**Material for this exercise**
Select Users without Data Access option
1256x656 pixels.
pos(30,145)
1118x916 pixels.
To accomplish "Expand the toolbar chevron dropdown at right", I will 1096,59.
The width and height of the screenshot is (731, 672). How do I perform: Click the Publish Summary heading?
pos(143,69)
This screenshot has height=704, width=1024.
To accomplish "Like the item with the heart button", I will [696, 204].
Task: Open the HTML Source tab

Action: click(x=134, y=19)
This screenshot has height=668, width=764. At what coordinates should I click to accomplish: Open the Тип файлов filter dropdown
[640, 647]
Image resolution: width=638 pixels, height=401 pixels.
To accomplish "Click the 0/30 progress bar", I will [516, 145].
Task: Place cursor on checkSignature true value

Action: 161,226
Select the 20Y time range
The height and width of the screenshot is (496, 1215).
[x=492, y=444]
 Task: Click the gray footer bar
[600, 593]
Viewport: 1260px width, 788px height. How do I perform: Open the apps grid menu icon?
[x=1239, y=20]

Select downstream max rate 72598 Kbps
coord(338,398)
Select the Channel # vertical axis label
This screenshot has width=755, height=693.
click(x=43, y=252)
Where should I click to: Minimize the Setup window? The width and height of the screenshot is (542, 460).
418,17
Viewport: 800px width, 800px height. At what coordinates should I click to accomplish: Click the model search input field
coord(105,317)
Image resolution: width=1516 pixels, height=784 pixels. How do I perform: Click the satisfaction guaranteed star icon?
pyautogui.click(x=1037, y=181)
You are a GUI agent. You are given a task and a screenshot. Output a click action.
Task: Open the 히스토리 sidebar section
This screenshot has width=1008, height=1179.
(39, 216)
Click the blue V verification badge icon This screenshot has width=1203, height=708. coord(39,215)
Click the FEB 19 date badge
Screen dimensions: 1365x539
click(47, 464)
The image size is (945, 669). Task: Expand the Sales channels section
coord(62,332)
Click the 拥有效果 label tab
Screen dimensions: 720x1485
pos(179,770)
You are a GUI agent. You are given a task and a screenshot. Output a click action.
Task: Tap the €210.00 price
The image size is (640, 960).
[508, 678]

**Work required**
Render the lines of the entries above, from the line containing "Click the blue" through the end of the entries, as a JSON list of strings, one string per line and no blank lines.

**Result for this task**
[
  "Click the blue V verification badge icon This screenshot has width=1203, height=708. coord(39,215)",
  "Click the FEB 19 date badge",
  "Screen dimensions: 1365x539",
  "click(47, 464)",
  "The image size is (945, 669). Task: Expand the Sales channels section",
  "coord(62,332)",
  "Click the 拥有效果 label tab",
  "Screen dimensions: 720x1485",
  "pos(179,770)",
  "You are a GUI agent. You are given a task and a screenshot. Output a click action.",
  "Task: Tap the €210.00 price",
  "The image size is (640, 960).",
  "[508, 678]"
]